Scottish periodical (1739–1826)

The Scots Magazine is a magazine containing articles on subjects of Scottish interest. It claims to be the oldest magazine in the world still in publication, although there have been several gaps in its publication history. It has reported on events from the defeat of the Jacobites through the Napoleonic Wars to the Second World War and on to the creation of the new Scottish Parliament.

==History==
The Scots Magazine was originally published in January 1739. It was intended as a rival to the London-based Gentleman's Magazine, in order that "our countrymen might have the production of every month sooner, cheaper and better collected than before". Its first issue, dated Monday 9 February 1739, cost 6d. and appeared in a blue cover with the motto Ne quid falsi dicere audeat, ne quid veri non audeat. Popular through the 18th century, it innovated a register of births, marriages and deaths, which other journals soon copied. From 1759 until 1765 it was edited by William Smellie.

In 1801 Archibald Constable bought the magazine, and three years later amalgamated it with the Edinburgh Magazine and Literary Miscellany. Its popularity, however, was eroded by competition with serious literary journals such as the Edinburgh Review and Blackwood's Magazine. By 1826 sales had declined to such a point that it was withdrawn. Attempts to revive the name as the New Scots Magazine in 1828 and the Scots Weekly Magazine in 1832 were unsuccessful.

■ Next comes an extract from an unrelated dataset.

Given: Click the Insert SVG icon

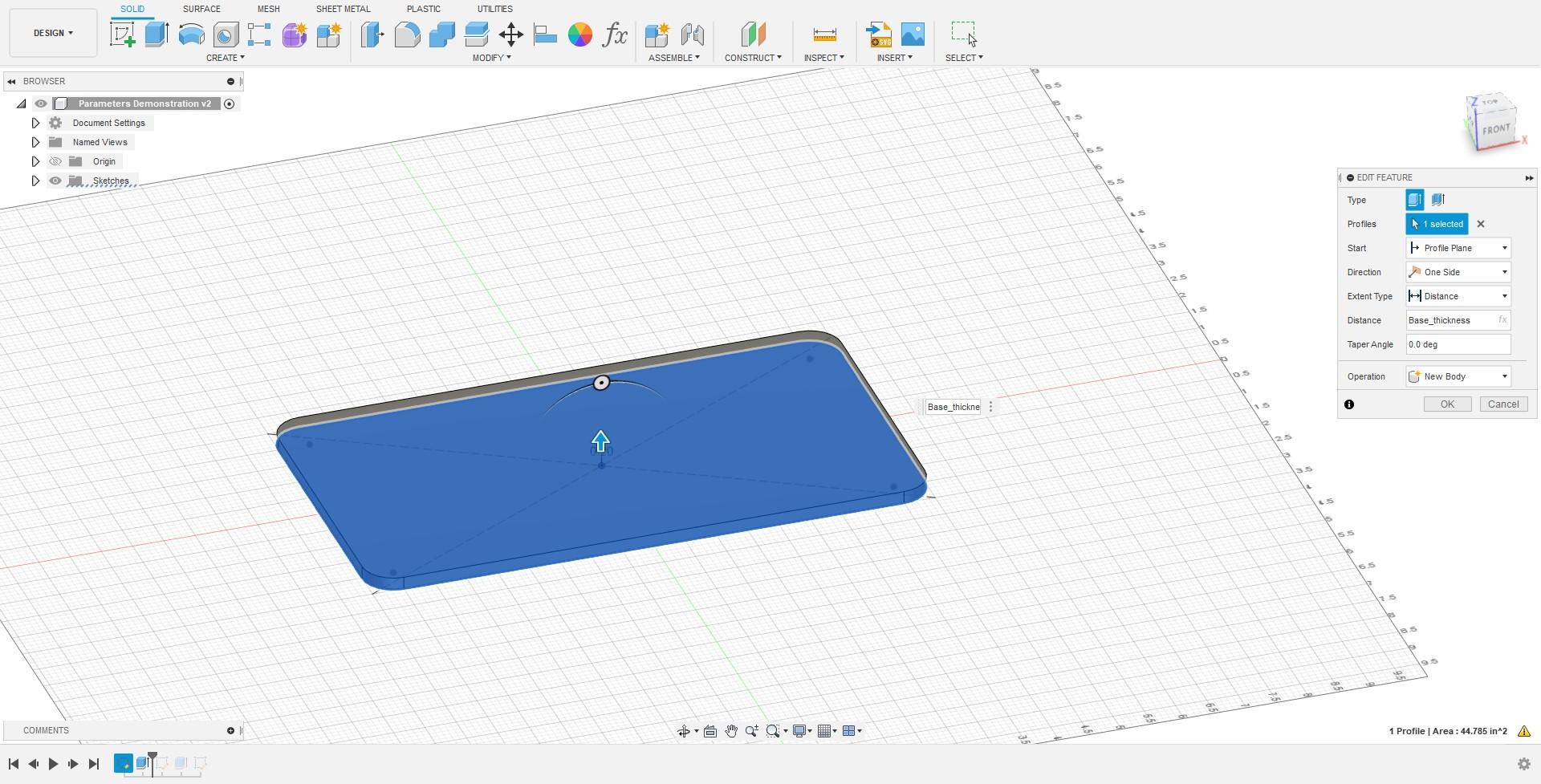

In December 1887 publication resumed as a partial successor to The Scottish Church under a new owner (S. Cowan, Perth) and continued until 1893 when once again it was withdrawn. It was published between 1922 and 1924 as The Scottish Church. In 1924 publication as The Scots Magazine resumed, this time by the St Andrew's Society (Glasgow). In 1927 D. C. Thomson & Co. Ltd took over and have continued to publish it ever since.

With a monthly average readership of over 178,000, The Scots Magazine is the world's best-selling Scottish-interest publication, containing articles on culture, history, nature, etc., and is targeted at Scots at home and abroad. In 2013, the magazine moved to a B5 format.